And of course, le Carré was only get started.

Actually, he’s pretty near the end. Only the novels where he brings Smiley back to relive the old days are really worthwhile. But I too have recently been reading them in order and highly recommend the practice. Without Call for the Dead you fail to understand the Smiley of In from the Cold and the deep silliness, if not actual malice, that LeCarre’s bothsidsism aimed at the West in the Cold War.

HAM ON RHINE:

Heil Bukowski!: The Nazi Letters That Never Were (Abel Debritto, 3/08/24, 3AM)

Accidents do happen, though. As luck would have it, I came across a relatively tiny database with a large number of Los Angeles Examiner and Los Angeles Herald Examiner issues. A perfunctory search yielded no results at all. I remembered that Bukowski’s father was mad at him for signing his piece as “Henry Bukowski” in a 1940 Los Angeles Collegian issue, his first known publication ever. I tried several variations of the Bukowski name and, lo and behold, there they were, three letters by a “Henry C. Bukowski, Jr.” I clicked on them and sure enough those were the elusive letters Bukowski had mentioned in interviews and poems, lying dormant for God knows how long in that small database no one had ever heard of.

> WHAT IS NEEDED:
According to the excerpt, what name was signed on the three letters found in the database? The records are not needed to work with the excerpt.

> PROVIDED RECORDS:
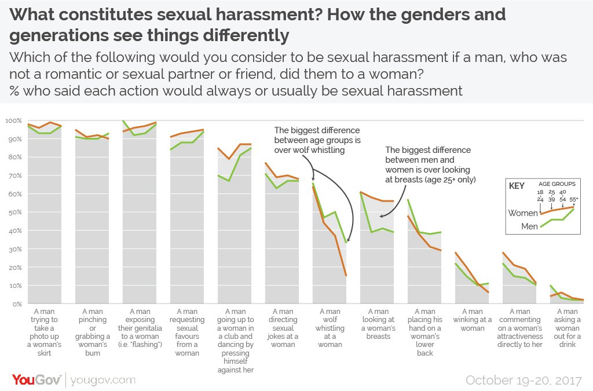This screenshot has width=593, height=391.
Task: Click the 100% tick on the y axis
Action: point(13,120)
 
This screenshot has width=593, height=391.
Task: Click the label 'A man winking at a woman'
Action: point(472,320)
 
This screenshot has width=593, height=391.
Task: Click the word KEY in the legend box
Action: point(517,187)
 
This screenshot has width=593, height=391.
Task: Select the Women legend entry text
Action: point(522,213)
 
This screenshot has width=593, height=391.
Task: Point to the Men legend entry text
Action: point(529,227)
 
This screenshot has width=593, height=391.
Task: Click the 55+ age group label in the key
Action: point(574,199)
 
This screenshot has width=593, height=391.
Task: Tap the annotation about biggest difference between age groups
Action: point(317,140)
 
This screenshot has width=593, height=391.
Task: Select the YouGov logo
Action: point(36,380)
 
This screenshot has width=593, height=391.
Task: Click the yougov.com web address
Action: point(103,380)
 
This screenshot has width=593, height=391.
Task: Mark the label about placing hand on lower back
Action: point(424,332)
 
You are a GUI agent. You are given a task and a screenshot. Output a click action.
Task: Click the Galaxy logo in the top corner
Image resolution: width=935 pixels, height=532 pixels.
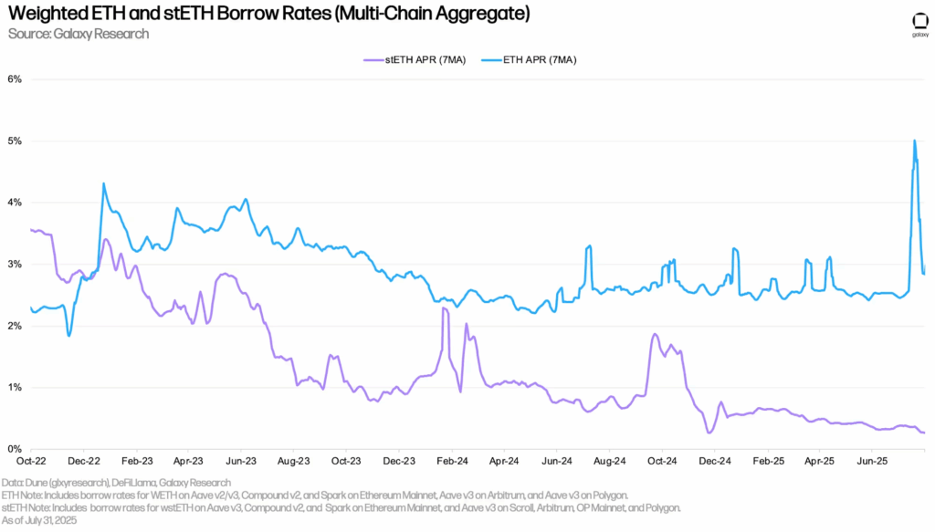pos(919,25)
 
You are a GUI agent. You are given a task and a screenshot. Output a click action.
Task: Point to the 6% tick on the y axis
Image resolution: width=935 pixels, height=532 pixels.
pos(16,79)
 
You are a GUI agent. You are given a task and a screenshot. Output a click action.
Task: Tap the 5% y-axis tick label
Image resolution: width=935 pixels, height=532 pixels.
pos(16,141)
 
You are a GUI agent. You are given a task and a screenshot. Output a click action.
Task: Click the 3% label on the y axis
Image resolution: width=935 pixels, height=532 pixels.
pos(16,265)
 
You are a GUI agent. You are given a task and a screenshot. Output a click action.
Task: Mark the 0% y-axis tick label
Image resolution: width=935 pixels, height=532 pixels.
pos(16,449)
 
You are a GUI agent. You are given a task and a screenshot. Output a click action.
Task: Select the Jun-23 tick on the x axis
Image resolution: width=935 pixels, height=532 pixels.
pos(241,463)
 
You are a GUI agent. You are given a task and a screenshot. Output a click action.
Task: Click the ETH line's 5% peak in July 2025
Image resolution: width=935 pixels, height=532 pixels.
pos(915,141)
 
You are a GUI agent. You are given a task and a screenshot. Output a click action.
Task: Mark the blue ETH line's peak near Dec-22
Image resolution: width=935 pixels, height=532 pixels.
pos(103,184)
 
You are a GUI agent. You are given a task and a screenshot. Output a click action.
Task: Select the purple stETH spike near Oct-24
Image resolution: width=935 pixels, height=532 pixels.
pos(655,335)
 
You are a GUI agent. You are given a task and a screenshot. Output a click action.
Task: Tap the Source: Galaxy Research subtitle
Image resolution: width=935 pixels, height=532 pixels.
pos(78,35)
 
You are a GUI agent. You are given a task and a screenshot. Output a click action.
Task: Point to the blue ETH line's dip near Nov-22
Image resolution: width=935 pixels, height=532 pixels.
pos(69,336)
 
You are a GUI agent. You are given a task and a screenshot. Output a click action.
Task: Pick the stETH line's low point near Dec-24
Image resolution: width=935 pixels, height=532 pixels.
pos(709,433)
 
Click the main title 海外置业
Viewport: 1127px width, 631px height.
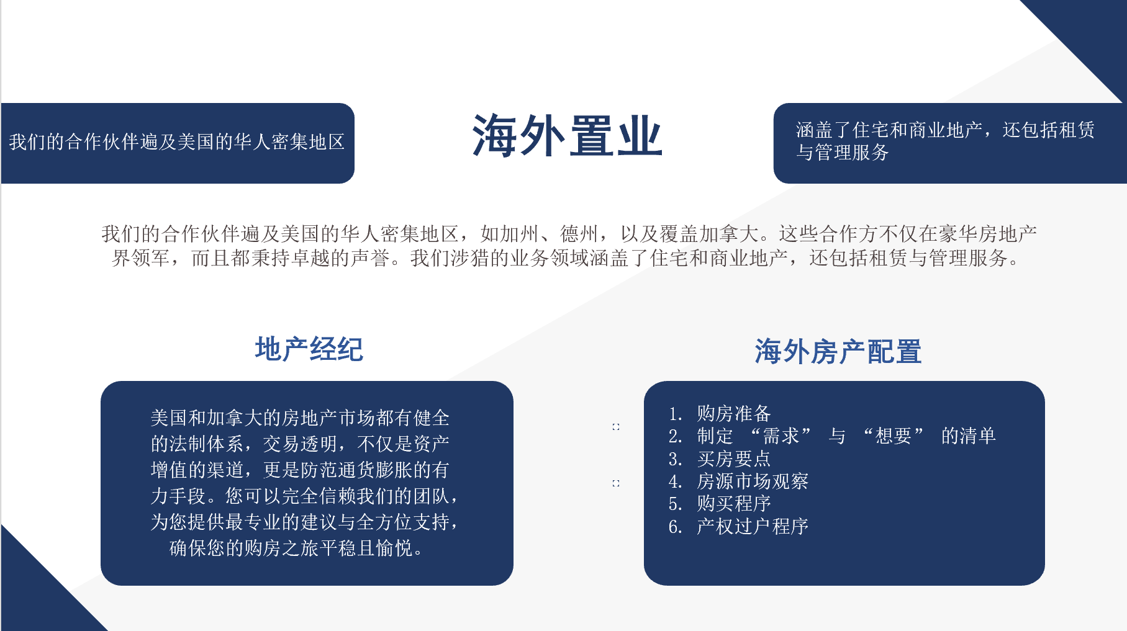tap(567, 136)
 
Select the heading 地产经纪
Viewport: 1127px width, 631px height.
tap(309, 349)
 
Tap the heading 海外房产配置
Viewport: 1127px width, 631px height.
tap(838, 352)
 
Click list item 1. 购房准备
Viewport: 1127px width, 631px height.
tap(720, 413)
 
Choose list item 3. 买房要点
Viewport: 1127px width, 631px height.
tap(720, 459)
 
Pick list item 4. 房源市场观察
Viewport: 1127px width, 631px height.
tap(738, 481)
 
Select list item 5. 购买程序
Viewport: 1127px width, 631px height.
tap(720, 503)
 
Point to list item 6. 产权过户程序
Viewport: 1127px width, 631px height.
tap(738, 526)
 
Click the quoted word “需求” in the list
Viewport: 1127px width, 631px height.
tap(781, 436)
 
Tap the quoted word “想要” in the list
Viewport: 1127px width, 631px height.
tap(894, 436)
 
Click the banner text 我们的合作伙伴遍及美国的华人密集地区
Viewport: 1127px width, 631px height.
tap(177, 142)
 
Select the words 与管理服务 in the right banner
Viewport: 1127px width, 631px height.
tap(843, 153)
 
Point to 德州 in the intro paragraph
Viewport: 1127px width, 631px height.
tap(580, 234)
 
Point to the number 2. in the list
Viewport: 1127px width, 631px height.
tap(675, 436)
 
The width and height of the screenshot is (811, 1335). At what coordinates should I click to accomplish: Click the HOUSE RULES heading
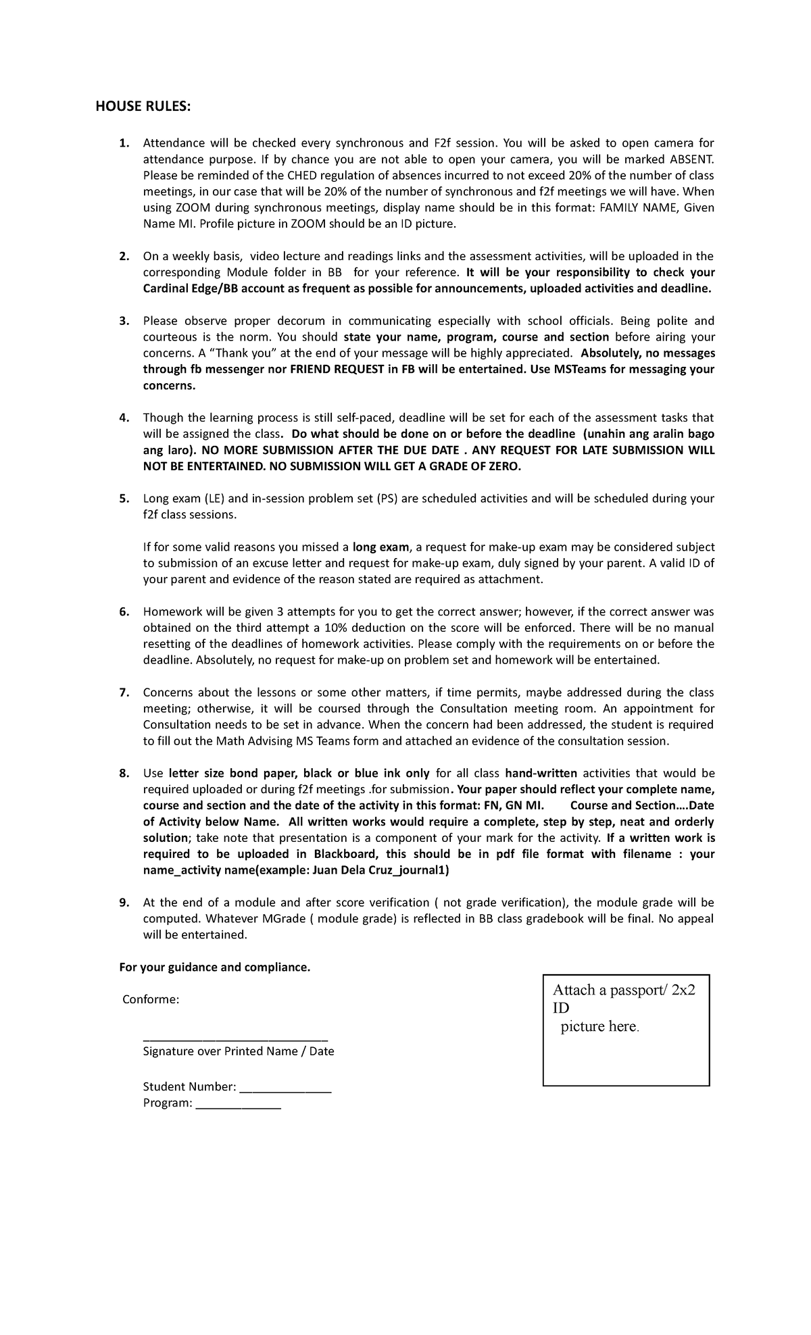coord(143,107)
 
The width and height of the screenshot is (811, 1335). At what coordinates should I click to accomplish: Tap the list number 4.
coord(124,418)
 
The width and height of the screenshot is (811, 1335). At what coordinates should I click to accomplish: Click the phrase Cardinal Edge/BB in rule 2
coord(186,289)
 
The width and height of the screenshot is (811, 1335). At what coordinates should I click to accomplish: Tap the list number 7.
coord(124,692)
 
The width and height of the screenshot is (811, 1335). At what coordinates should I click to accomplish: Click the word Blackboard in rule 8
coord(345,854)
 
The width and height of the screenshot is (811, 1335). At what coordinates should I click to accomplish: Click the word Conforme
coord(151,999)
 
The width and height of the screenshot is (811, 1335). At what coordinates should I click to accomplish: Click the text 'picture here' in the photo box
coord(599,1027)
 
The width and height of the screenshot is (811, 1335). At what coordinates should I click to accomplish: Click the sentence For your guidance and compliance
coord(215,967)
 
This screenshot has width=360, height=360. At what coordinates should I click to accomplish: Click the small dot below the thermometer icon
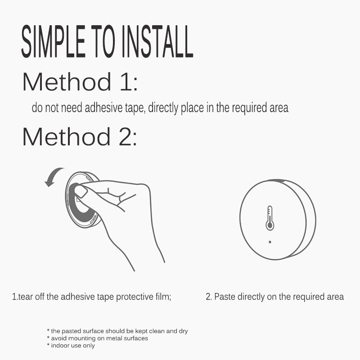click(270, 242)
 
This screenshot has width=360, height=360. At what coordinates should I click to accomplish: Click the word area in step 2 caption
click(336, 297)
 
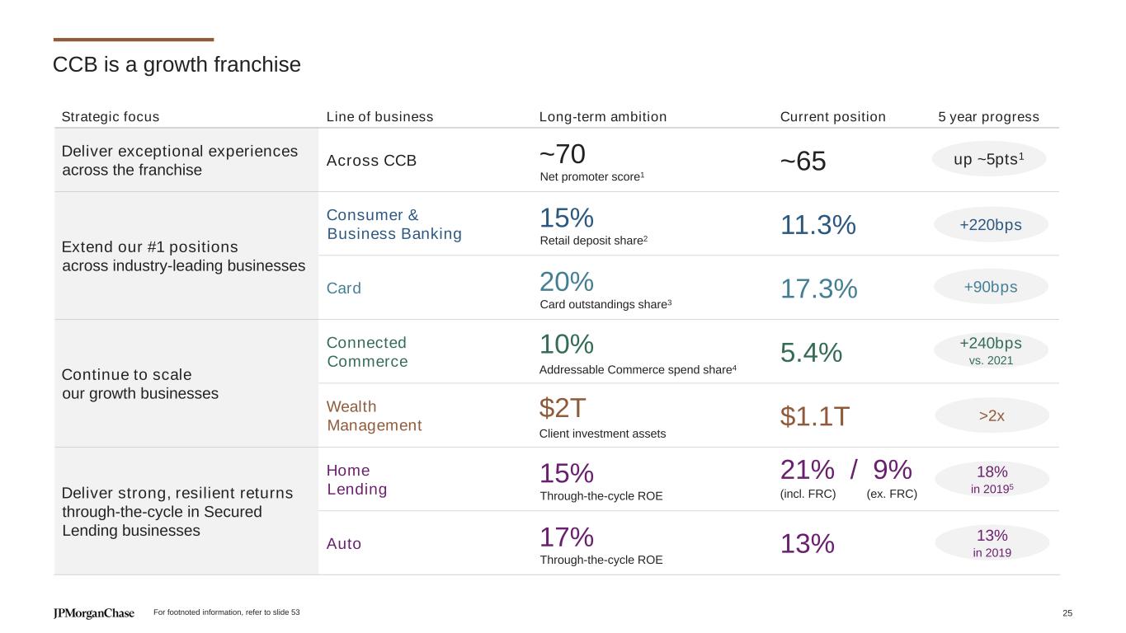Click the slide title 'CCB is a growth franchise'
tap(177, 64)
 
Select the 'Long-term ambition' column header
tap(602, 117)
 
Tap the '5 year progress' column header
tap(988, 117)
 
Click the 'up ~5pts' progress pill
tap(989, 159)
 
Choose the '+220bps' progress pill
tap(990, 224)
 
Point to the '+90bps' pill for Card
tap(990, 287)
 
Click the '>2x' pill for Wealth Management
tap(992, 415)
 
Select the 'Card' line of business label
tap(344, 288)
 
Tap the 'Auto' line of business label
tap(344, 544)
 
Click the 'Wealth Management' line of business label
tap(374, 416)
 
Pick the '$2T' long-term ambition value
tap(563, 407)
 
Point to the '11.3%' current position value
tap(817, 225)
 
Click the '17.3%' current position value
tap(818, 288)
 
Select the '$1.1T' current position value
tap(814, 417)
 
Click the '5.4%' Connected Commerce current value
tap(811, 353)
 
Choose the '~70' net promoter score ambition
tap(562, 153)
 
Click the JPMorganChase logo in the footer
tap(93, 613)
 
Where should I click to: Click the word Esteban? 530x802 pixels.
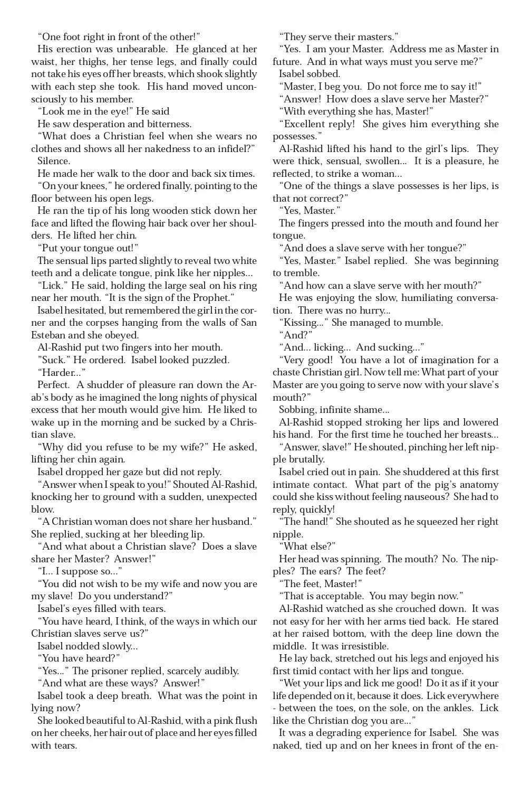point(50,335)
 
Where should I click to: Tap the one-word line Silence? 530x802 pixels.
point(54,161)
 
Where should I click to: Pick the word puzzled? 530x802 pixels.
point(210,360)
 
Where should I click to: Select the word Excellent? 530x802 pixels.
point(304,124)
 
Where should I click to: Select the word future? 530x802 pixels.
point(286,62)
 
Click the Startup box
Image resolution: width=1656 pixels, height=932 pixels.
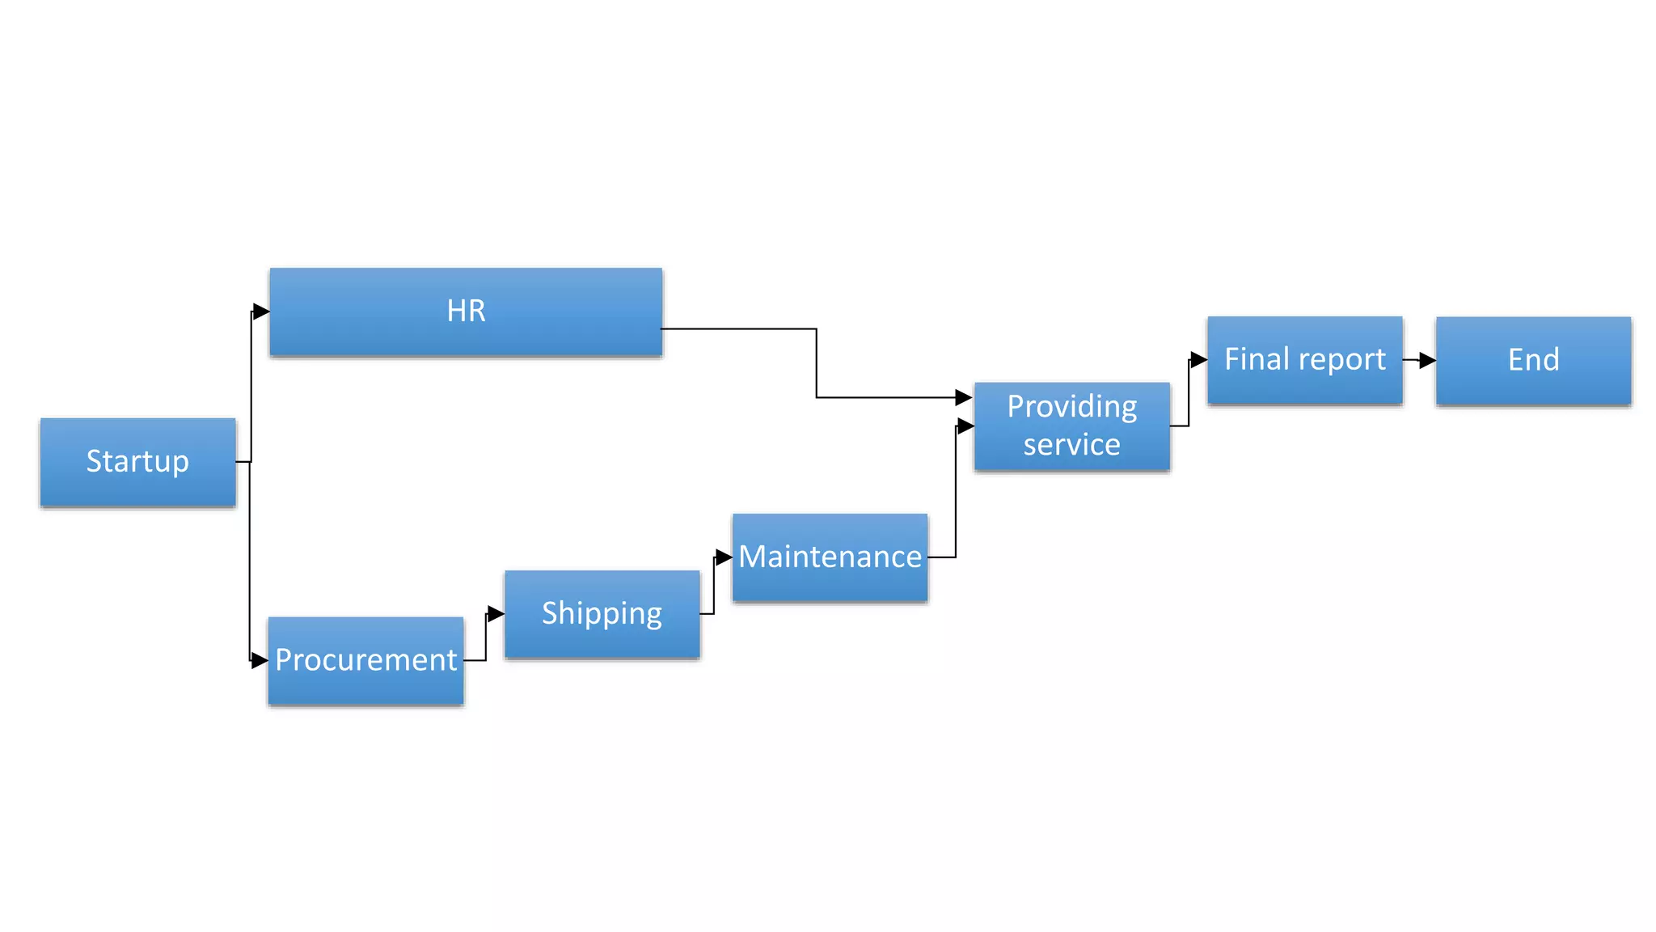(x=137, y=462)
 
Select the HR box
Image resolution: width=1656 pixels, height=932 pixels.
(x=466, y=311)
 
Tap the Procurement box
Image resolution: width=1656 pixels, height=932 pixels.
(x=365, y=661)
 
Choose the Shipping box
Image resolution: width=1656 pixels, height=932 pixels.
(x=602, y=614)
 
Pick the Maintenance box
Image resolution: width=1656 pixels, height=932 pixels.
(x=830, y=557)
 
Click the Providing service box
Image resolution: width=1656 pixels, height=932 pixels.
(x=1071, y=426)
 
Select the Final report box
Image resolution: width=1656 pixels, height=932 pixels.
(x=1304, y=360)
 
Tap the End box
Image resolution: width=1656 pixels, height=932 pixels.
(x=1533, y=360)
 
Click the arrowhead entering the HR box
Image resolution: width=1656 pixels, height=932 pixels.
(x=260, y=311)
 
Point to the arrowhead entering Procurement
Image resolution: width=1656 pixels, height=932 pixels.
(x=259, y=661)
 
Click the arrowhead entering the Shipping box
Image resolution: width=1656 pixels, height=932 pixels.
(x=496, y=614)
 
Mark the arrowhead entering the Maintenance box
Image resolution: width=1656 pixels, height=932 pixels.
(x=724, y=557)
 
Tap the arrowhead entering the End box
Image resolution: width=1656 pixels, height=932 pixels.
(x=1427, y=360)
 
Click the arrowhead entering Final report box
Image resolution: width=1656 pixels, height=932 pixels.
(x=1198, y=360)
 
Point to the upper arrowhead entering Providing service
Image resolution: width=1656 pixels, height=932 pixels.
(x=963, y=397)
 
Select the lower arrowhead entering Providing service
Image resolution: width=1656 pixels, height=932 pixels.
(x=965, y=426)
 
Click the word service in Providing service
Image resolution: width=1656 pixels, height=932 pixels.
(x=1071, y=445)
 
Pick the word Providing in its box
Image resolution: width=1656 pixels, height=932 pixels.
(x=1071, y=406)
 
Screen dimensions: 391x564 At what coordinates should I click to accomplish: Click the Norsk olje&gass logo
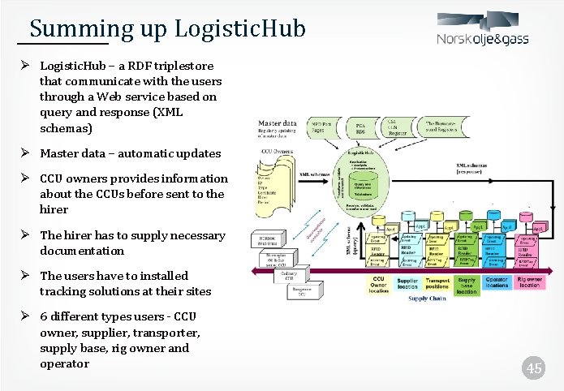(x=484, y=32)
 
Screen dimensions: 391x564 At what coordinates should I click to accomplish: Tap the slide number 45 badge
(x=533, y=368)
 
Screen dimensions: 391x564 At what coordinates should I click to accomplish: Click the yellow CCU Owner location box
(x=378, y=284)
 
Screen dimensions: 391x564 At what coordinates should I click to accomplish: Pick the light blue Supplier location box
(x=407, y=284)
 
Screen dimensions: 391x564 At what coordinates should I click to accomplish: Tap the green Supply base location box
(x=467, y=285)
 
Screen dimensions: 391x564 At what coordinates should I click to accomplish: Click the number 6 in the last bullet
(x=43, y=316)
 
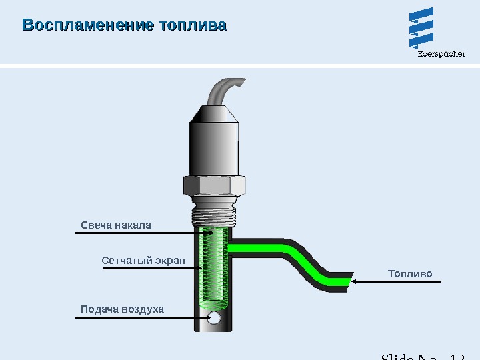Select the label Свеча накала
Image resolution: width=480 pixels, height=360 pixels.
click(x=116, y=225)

> REPLY:
"Henry C. Bukowski, Jr."